- _Available data_:
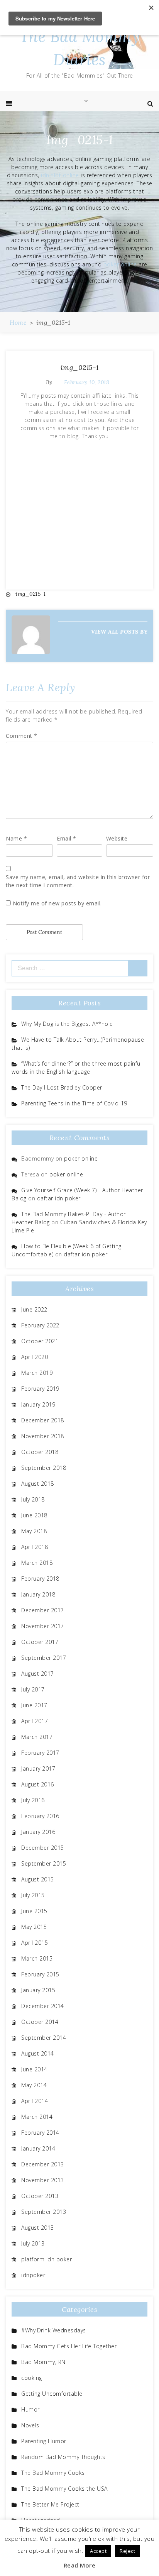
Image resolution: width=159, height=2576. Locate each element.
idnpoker (33, 2275)
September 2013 (43, 2211)
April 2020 (34, 1357)
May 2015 (34, 1926)
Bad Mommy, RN (43, 2362)
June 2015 (34, 1911)
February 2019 (40, 1388)
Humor (30, 2409)
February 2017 (40, 1752)
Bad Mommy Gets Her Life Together (69, 2346)
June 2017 (34, 1705)
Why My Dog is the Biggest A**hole (67, 1023)
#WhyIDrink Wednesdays (53, 2330)
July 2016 (33, 1800)
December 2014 (42, 2006)
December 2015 (42, 1847)
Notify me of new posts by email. (57, 903)
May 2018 (34, 1531)
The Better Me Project (50, 2504)
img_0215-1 (80, 367)
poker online (120, 264)
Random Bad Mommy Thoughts (63, 2457)
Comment (21, 735)
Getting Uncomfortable (52, 2393)
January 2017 (38, 1768)
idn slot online (60, 175)
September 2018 (43, 1467)
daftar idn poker (59, 1198)
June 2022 (34, 1309)
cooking (31, 2377)
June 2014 (34, 2069)
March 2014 (36, 2116)
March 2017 (36, 1736)
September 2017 (43, 1657)
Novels (30, 2425)
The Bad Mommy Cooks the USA (64, 2488)
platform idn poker (46, 2259)
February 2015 (40, 1974)
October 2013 (39, 2196)
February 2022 (40, 1325)
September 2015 (43, 1863)
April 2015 (34, 1942)
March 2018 (36, 1562)
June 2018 (34, 1515)
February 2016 (40, 1816)
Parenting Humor (43, 2441)
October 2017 (39, 1642)
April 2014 (34, 2101)
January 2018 (38, 1594)
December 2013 (42, 2164)
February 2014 (40, 2132)
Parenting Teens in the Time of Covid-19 (74, 1103)
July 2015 (33, 1895)
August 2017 (37, 1673)
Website (117, 838)
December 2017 (42, 1610)
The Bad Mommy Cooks (53, 2472)
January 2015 (38, 1990)
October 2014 (39, 2021)
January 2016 (38, 1831)
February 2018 (40, 1578)
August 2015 (37, 1879)
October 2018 (39, 1452)
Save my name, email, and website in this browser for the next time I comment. (78, 881)
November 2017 (42, 1626)
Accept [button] (98, 2550)
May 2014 (34, 2085)
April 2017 (34, 1721)
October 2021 (39, 1341)
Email (66, 838)
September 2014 (43, 2037)
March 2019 (36, 1372)
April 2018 (34, 1547)
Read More (80, 2565)
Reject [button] (127, 2550)
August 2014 (37, 2053)
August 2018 (37, 1483)
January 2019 (38, 1404)
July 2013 (33, 2243)
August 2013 (37, 2227)
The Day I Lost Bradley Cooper (61, 1087)
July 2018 (33, 1499)
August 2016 (37, 1784)
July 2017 (33, 1689)
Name (16, 838)
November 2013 (42, 2180)
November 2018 (42, 1436)
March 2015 (36, 1958)
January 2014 (38, 2148)
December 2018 (42, 1420)
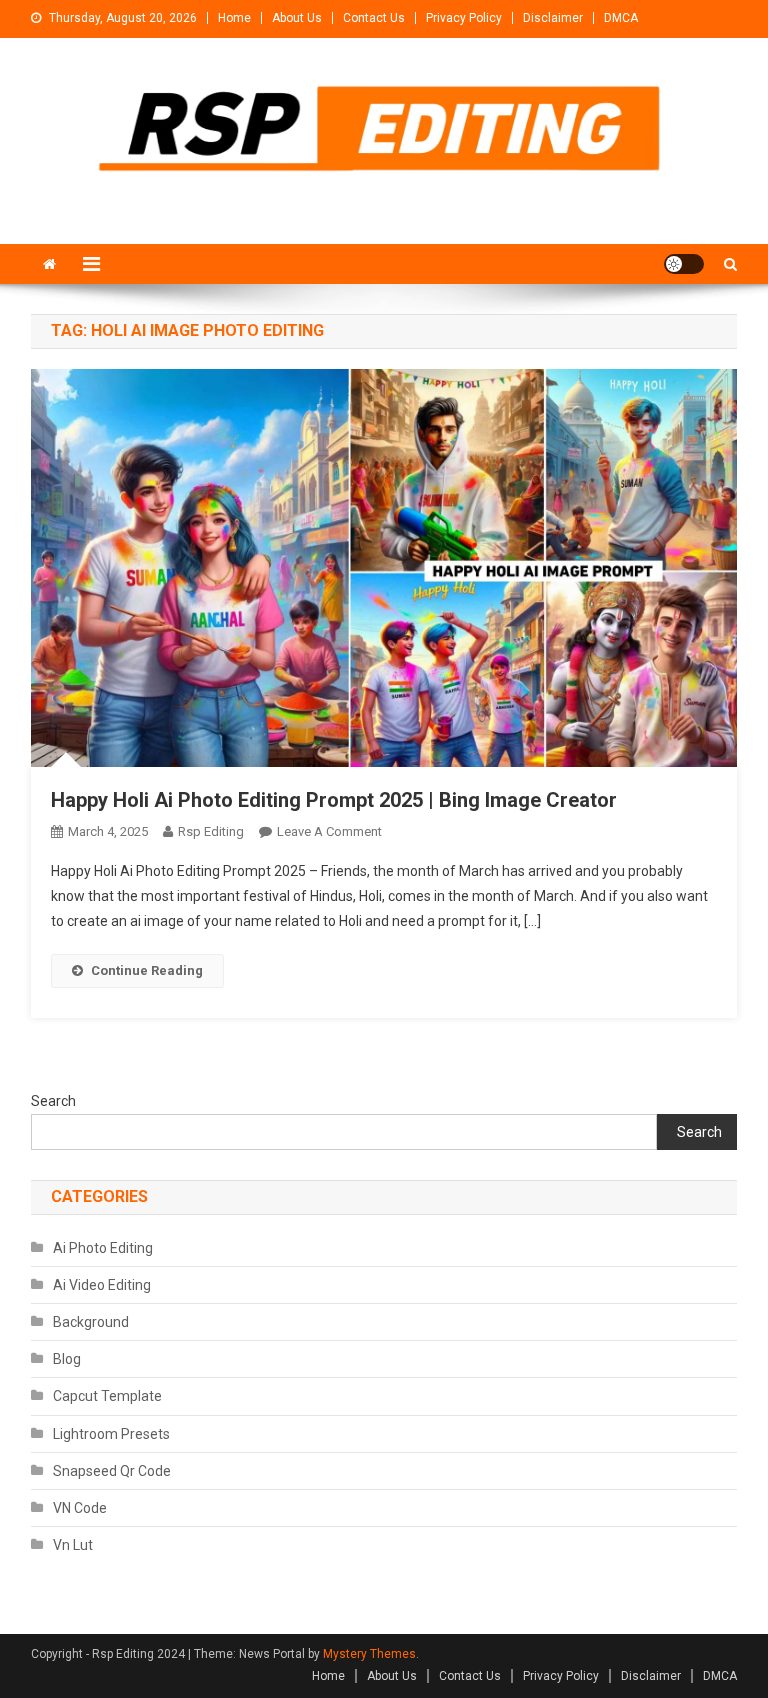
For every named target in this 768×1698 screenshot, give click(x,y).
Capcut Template (107, 1396)
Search (53, 1101)
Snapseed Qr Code (112, 1471)
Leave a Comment (329, 831)
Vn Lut (73, 1545)
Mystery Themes (369, 1654)
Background (91, 1322)
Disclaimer (553, 18)
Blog (67, 1359)
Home (234, 18)
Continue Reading (147, 970)
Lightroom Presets (111, 1434)
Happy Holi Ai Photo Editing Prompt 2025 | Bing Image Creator (334, 800)
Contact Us (374, 18)
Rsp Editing (211, 831)
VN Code (80, 1508)
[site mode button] (684, 264)
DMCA (621, 18)
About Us (297, 18)
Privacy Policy (464, 18)
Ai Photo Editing (103, 1248)
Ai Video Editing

- _The task_: Would it be possible to print the records above verbatim, pictures omitted?

- _Output for this exercise_:
Image resolution: width=159, height=2576. Locate each element.
idnpoker (33, 2275)
September 2013 (43, 2211)
April 2020 (34, 1357)
May 2015 (34, 1926)
Bad Mommy, RN (43, 2362)
June 2015 (34, 1911)
February 2019 (40, 1388)
Humor (30, 2409)
February 2017 (40, 1752)
Bad Mommy Gets Her Life Together (69, 2346)
June 2017 (34, 1705)
Why My Dog is the Biggest A**hole (67, 1023)
#WhyIDrink Wednesdays (53, 2330)
July 2016 (33, 1800)
December 2014 (42, 2006)
December 2015 (42, 1847)
Notify me of new posts by email. (57, 903)
May 2018 (34, 1531)
The Better Me Project (50, 2504)
img_0215-1 (80, 367)
poker online (120, 264)
Random Bad Mommy Thoughts (63, 2457)
Comment (21, 735)
Getting Uncomfortable (52, 2393)
January 2017 (38, 1768)
idn slot online (60, 175)
September 2018 (43, 1467)
daftar idn poker (59, 1198)
June 2022 (34, 1309)
cooking (31, 2377)
June 2014 (34, 2069)
March 2014 (36, 2116)
March 2017 (36, 1736)
September 2017 (43, 1657)
Novels (30, 2425)
The Bad Mommy Cooks the USA (64, 2488)
platform idn poker (46, 2259)
February 2015 (40, 1974)
October 2013 (39, 2196)
February 2022 (40, 1325)
September 2015 (43, 1863)
April 2015 (34, 1942)
March 2018 (36, 1562)
June 2018 (34, 1515)
February 2016 (40, 1816)
Parenting Humor (43, 2441)
October 2017 (39, 1642)
April 2014 (34, 2101)
January 2018 (38, 1594)
December 2013 (42, 2164)
February 2014 (40, 2132)
Parenting Teens in the Time of Covid-19 (74, 1103)
July 2015 (33, 1895)
August 2017 (37, 1673)
Website (117, 838)
December 2017 (42, 1610)
The Bad Mommy Cooks (53, 2472)
January 2015 (38, 1990)
October 2014 (39, 2021)
January 2016 (38, 1831)
February 2018 (40, 1578)
August 2015 (37, 1879)
October 2018 (39, 1452)
Save my name, email, and website in this browser for the next time I comment. (78, 881)
November 2017 (42, 1626)
Accept [button] (98, 2550)
May 2014 (34, 2085)
April 2017 (34, 1721)
October 2021 (39, 1341)
Email (66, 838)
September 2014 (43, 2037)
March 2019 (36, 1372)
April 2018 (34, 1547)
Read More (80, 2565)
Reject [button] (127, 2550)
August 2014 (37, 2053)
August 2018 (37, 1483)
January 2019 (38, 1404)
July 2013 (33, 2243)
August 2013 (37, 2227)
The Day I Lost Bradley Cooper (61, 1087)
July 2018 (33, 1499)
August 2016 (37, 1784)
July 2017 (33, 1689)
Name (16, 838)
November 2013 (42, 2180)
November 2018 (42, 1436)
March 2015 (36, 1958)
January 2014 (38, 2148)
December 2018 (42, 1420)
For every named target in this 768×1698 screenshot, give click(x,y).
Capcut Template (107, 1396)
Search (53, 1101)
Snapseed Qr Code (112, 1471)
Leave a Comment (329, 831)
Vn Lut (73, 1545)
Mystery Themes (369, 1654)
Background (91, 1322)
Disclaimer (553, 18)
Blog (67, 1359)
Home (234, 18)
Continue Reading (147, 970)
Lightroom Presets (111, 1434)
Happy Holi Ai Photo Editing Prompt 2025 | Bing Image Creator (334, 800)
Contact Us (374, 18)
Rsp Editing (211, 831)
VN Code (80, 1508)
[site mode button] (684, 264)
DMCA (621, 18)
About Us (297, 18)
Privacy Policy (464, 18)
Ai Photo Editing (103, 1248)
Ai Video Editing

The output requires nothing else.